Wife Quotes


Notice where I scraped off the ‘S’

For my wife’s birthday, I bought her a small bottle of exclusive perfume called ‘Ample’. . . . I just hope she does not notice where I scraped off the ‘S’!


Wait a minute and I will put it on

Wife: I have bought you a beautiful surprise for your birthday, it has just arrived. Husband: I am curious to see it. Wife: Wait a minute and I will put it on.


Dear Married People

Dear Married People, Buddha had to invent a whole new religion to escape his wife that’s how difficult it is!

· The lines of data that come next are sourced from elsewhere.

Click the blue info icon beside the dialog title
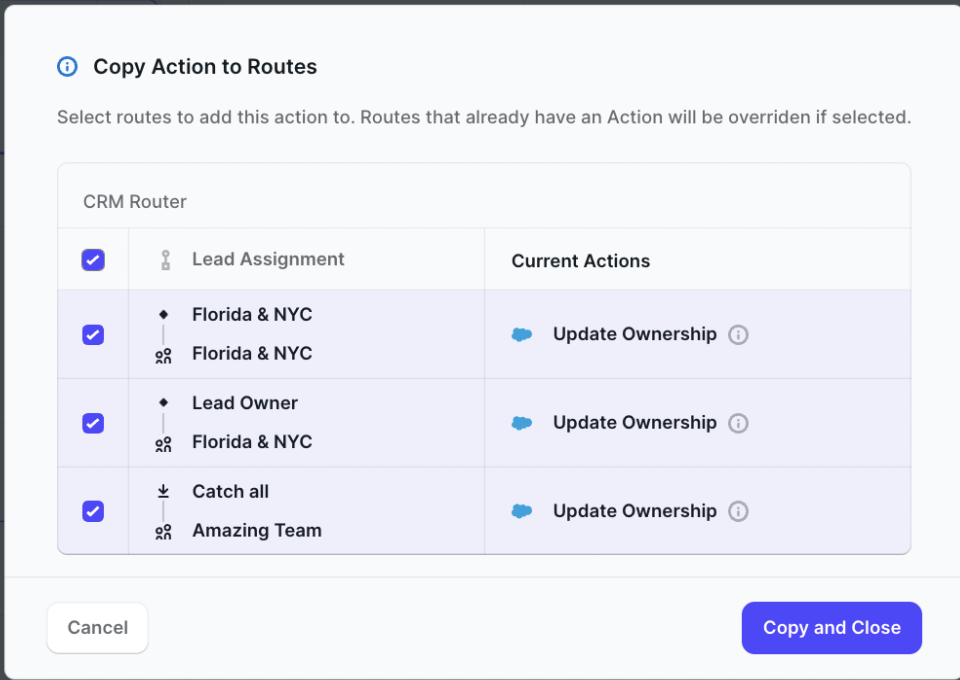point(67,66)
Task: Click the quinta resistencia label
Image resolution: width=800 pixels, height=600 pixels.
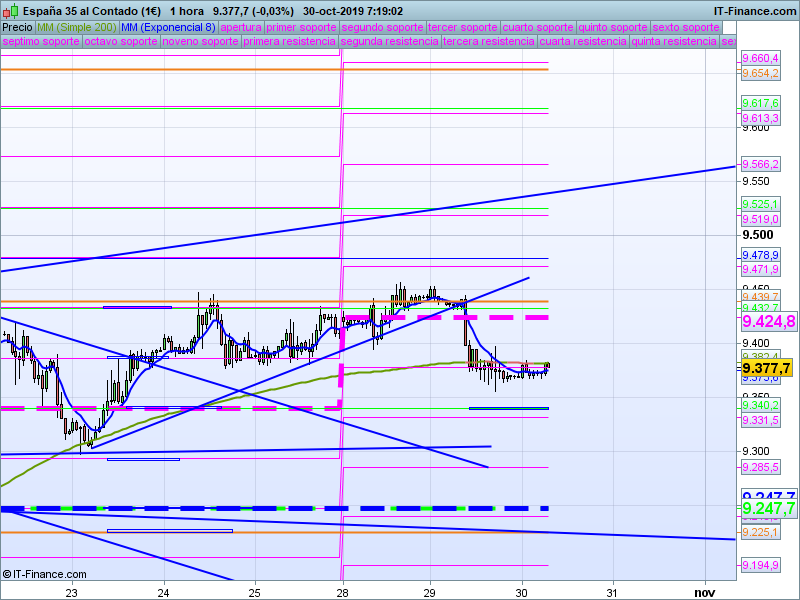Action: (x=674, y=42)
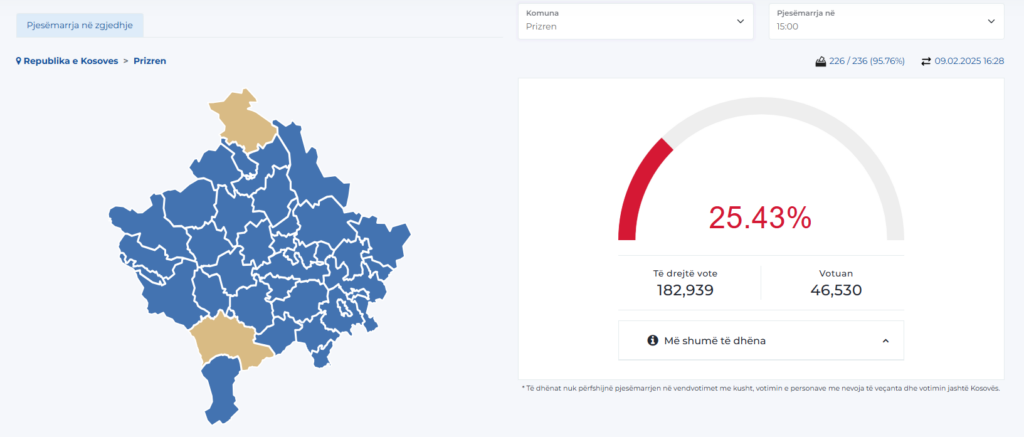This screenshot has height=437, width=1024.
Task: Select Prizren value in the Komuna field
Action: pos(541,27)
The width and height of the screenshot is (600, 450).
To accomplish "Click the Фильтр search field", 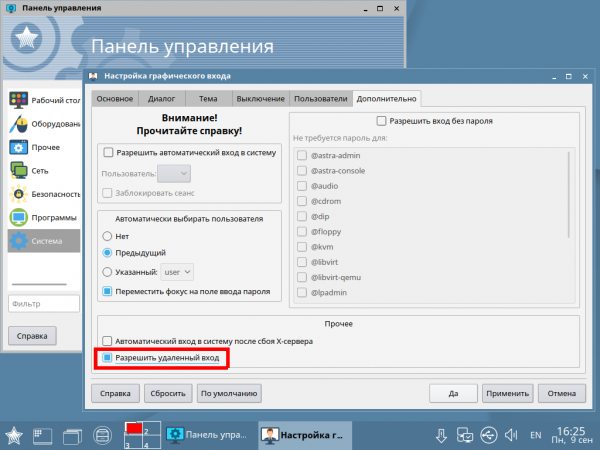I will coord(43,302).
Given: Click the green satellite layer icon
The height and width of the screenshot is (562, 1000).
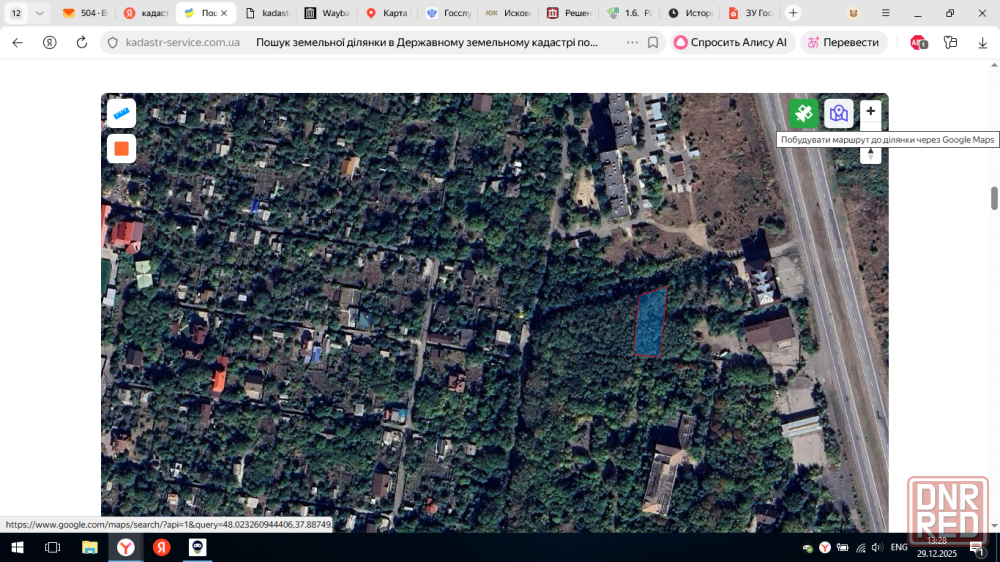Looking at the screenshot, I should [x=803, y=113].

A husband was stung by a bee

A husband was stung by a bee on his pnes and it became swollen. His wife prayed, ‘Oh God may you remove off the pain and leave the size as it is.


Wife to maid

Wife to maid: I Think my husband ‘s having an affair with his secretary. Maid: you are only saying it to make me jealous.


Women live a better

Women live a better, longer and peaceful life.. !! Why? Very simple… A woman does not have a wife.. !!!


Statement bereft of facts

On her birthday and our anniversary, I also want to share on FB that my wife is best wife in the world. But I need some experience to make such an announcement. So for that, more wives are needed otherwise it would be hollow statement bereft of facts!